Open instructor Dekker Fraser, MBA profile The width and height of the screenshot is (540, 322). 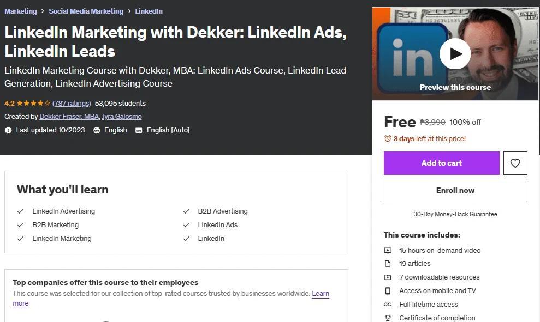(x=69, y=117)
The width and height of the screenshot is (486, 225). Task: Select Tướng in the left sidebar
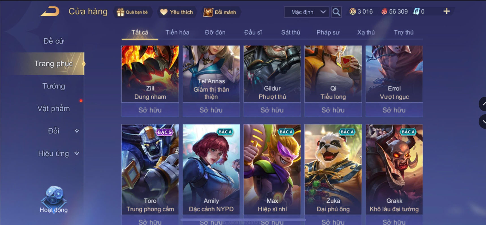pos(53,86)
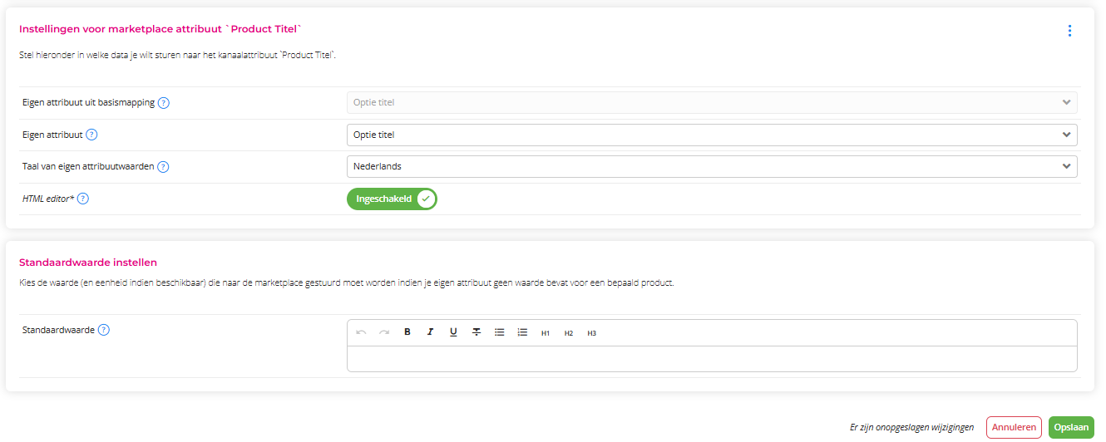Click the Annuleren button
This screenshot has width=1106, height=442.
1014,427
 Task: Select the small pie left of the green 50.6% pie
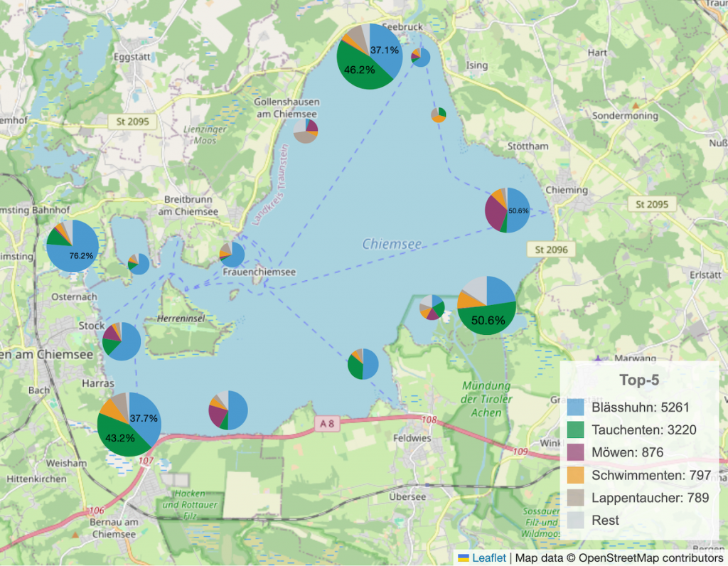click(x=432, y=307)
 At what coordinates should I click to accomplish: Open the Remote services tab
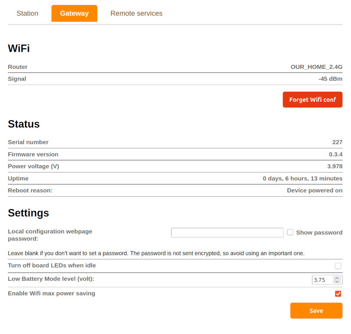pos(136,14)
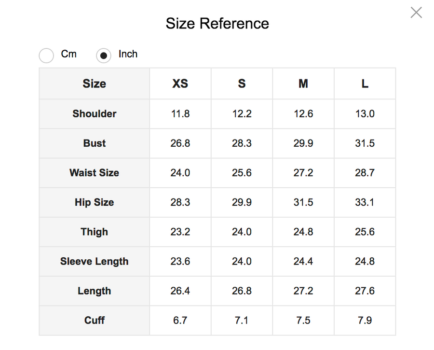Select the Cm unit radio button
This screenshot has width=434, height=350.
click(46, 56)
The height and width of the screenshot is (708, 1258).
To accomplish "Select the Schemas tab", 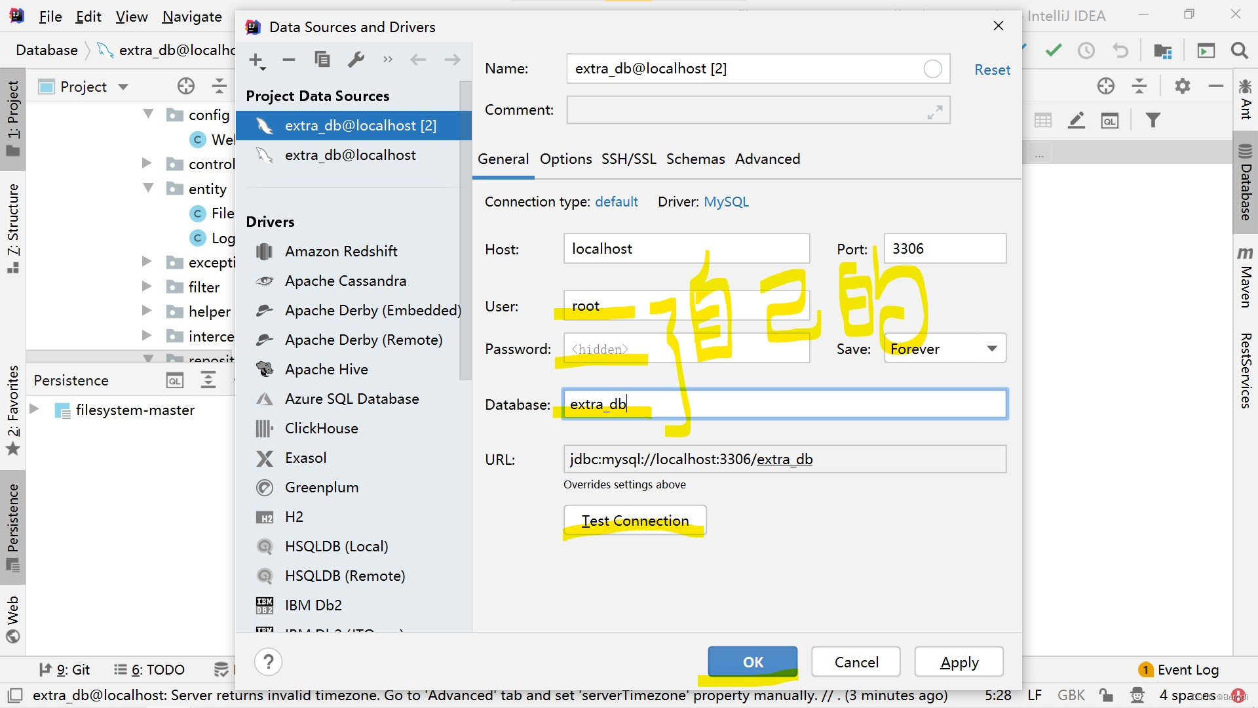I will (696, 159).
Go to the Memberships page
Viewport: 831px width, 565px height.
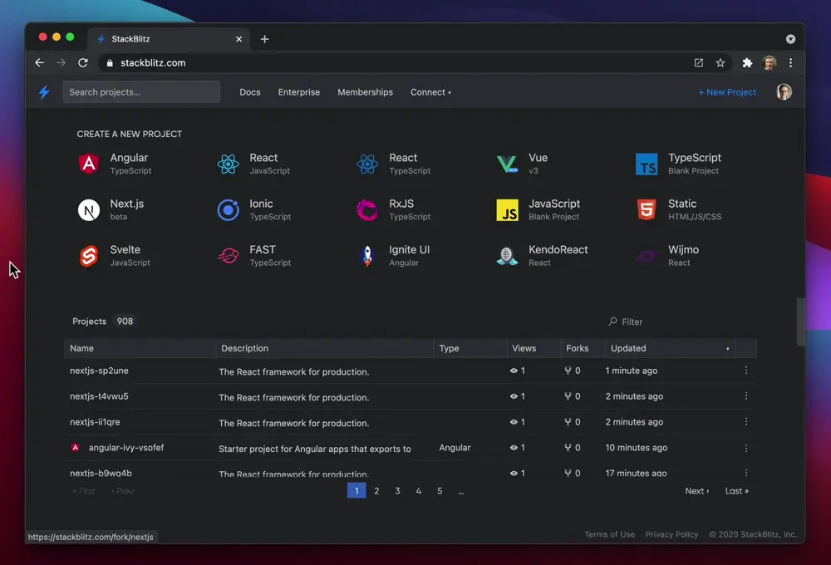[365, 92]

◆ ◆ ◆ ◆

# EXERCISE DETAILS
Please restate word for word the lines above, starting with the line that holds "Go to the Memberships page" and ending with the final line of the records, while leaving out pictures.

# EXPECTED ANSWER
Go to the Memberships page
Viewport: 831px width, 565px height.
[365, 92]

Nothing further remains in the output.